** START Page **
Now, we can use this function as metric for our learner. But why do we have to define our function only on a batch and not the whole dataset? Well, we only have to define it for the batch, because fastai applies our function to the whole dataset automatically. For every batch fastai calls our funcion and receives the log loss for that batch in return. As a result, if we have e.g. 50 batches, fastai generates 50 log loss values. One for each batch. Finally, fastai takes the average of these 50 log loss values and receives the final log loss value for the whole dataset. This makes sense, since the average of a bunch of averages is the overall average.
However, not every metric is an average over the whole dataset. This is actually the case for e.g. the Precision metric. Or we could even come up with totally different metrics like e.g. a metric that caluclates the maximal RAM usage during training. To implement metrics, that are not an average over all samples of a dataset, we need to use a callback. Check out the fastai documentation to find out how this can be implemented. Our custom log loss metric could be written using a callback as follows.
class LogLoss2(Callback):
def on_epoch_begin(self, **kwargs):
self.sum, self.total = 0., 0.
def on_batch_end(self, last_output, last_target, **kwargs):
epsilon = 1e-15
# calculate probs
p = softmax(last_output, dim=1)
p = p / p.sum(dim=1).reshape(-1,1)
# apply min max rule
p = torch.clamp(p, min=epsilon)
p = torch.clamp(p, max=(1-epsilon))
# calculate log probs
p = torch.log(p)
# convert targs as one-hot vectors
n = len(last_target)
m = p.shape[1]
zeros = torch.zeros(n, m)
if last_output.is_cuda:
zeros = zeros.cuda()
y = zeros.scatter(1, last_target.unsqueeze(1),1.).float()
# update sum and total count
self.sum += -1 * (y * p).sum()
self.total += n
def on_epoch_end(self, last_metrics, **kwargs):
return add_metrics(last_metrics, self.sum/self.total)
The function on_batch_end
contains actually almost the same code as our metric function from above. However, now we have to take care ourselves that the final log loss is calulcated over all batches after the last epoch of training. We do this using the on_epoch_end
method.
Okay, now let's test our custom log loss metric. Let's put our two versions of it in a list and let's also add the accuracy for completeness.
metrics = [log_loss, LogLoss2(), accuracy]
Let's use a sample of the MNIST dataset for testing. First, we need to download the dataset.
** END Page **
## Challenge A
Summarize the text on custom fastai metrics in two sentences.
## Challenge B
In the text on custom fastai metrics, how does fastai get the final log loss for the whole dataset from the per-batch values?
## Challenge C
Pick up the tutorial on custom fastai metrics after its last sentence and keep writing it.
** START Entries **
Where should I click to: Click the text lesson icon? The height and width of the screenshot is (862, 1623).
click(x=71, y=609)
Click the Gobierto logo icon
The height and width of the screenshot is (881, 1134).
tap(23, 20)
** END Entries **
** START Entries **
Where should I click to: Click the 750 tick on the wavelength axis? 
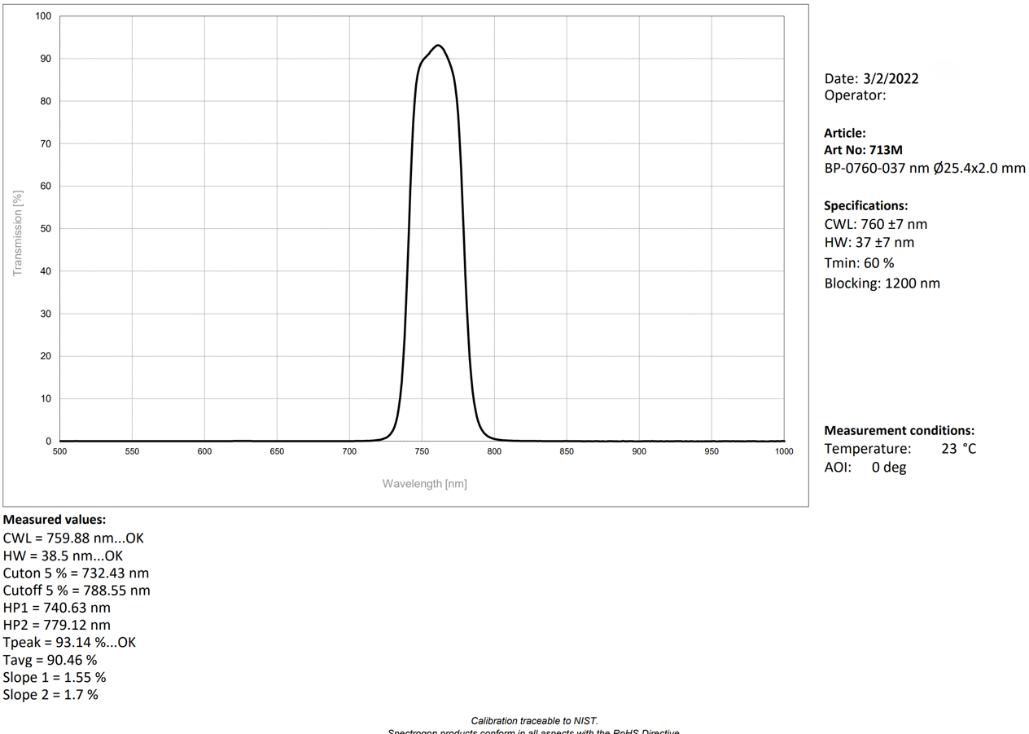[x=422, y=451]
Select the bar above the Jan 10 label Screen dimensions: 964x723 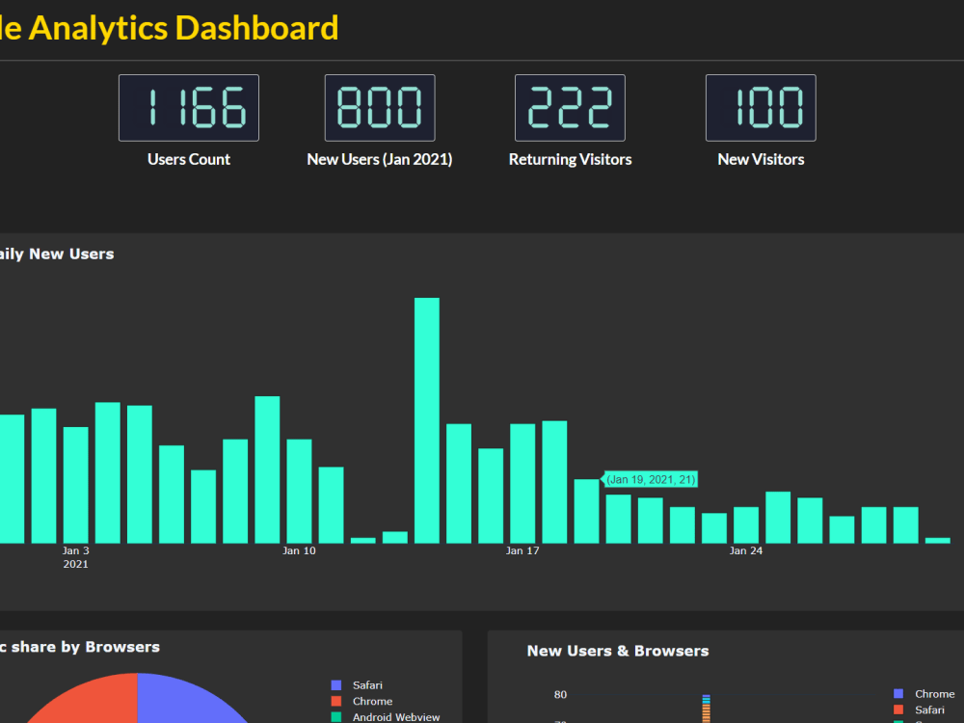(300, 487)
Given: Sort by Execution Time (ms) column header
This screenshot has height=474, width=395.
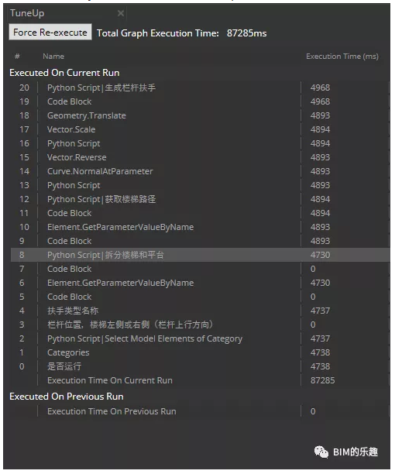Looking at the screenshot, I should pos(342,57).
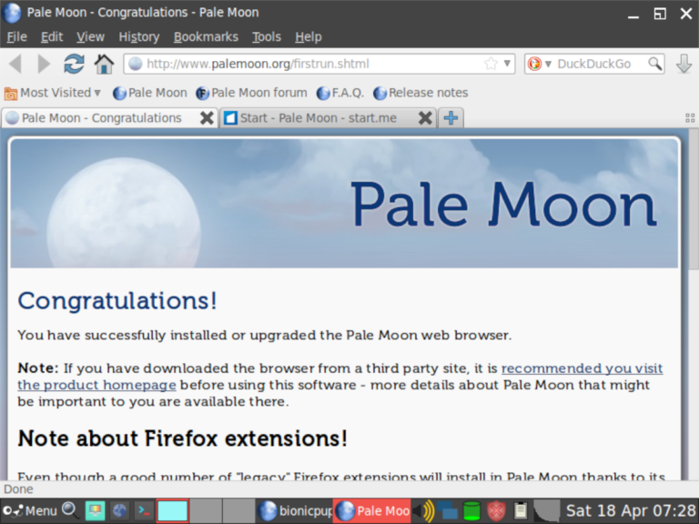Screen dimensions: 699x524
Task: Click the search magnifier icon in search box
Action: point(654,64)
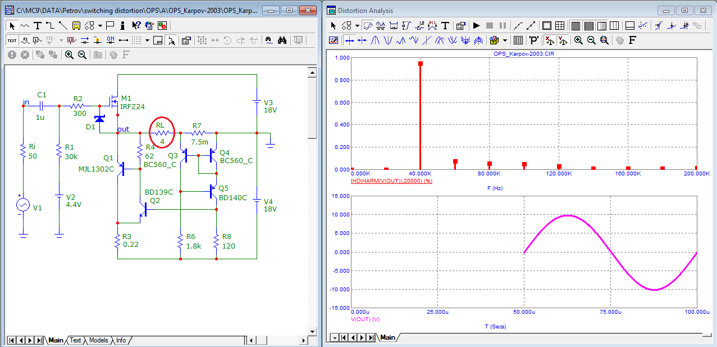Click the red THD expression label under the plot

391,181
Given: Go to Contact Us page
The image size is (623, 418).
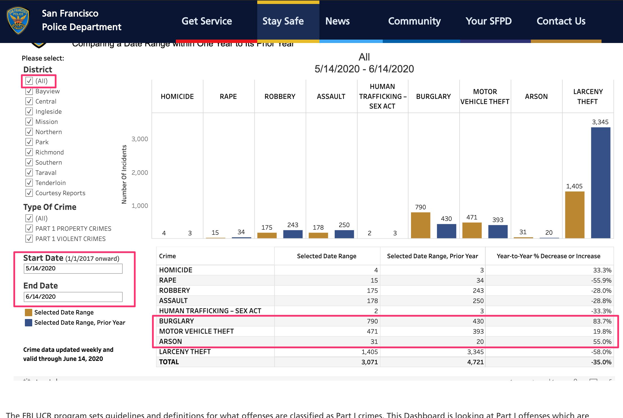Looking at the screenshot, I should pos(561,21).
** END Entries **
## Written response A
Because fastai calls a metric function on every batch and averages the results, a metric only has to be defined for a batch, which works when the overall value is an average over all samples. Metrics that are not such averages, like Precision, need a callback instead, and the text rewrites its log loss metric as one that updates a running sum and total count at the end of each batch and uses the on_epoch_end method to produce the final value.

## Written response B
It takes the average of the log loss values from all the batches.

## Written response C
path = untar_data(URLs.MNIST_SAMPLE); path
Then, we load the dataset into a DataBunch object.
tfms = get_transforms(do_flip=False)
data = ImageDataBunch.from_folder(path, ds_tfms=tfms, size=26, num_workers=1, bs=64)
Let's look at a few samples.
data.show_batch(rows=3, figsize=(5,5))
It only shows samples of the digit 7 and the digit 3, because the dataset we use here is just a subset of the real MNIST dataset. However, a subset is enough to have a first test of our custom metric. Now, let's create a learner object, add our metric to it and start training a model for two epochs.
learn = cnn_learner(data, models.resnet18, metrics=metrics)
learn.fit(2)
What we can see is that our custom log loss metric log_loss
as well as its callback version log_loss2
produced the same results as the loss on the validation set valid_loss
after each epoch. This means that our implementations is probably correct.
Next, let's try a more complicated dataset and more training epochs. Let's choose the PETs dataset. First, we need to download it and load it into a DataBunch object as we did for MNIST.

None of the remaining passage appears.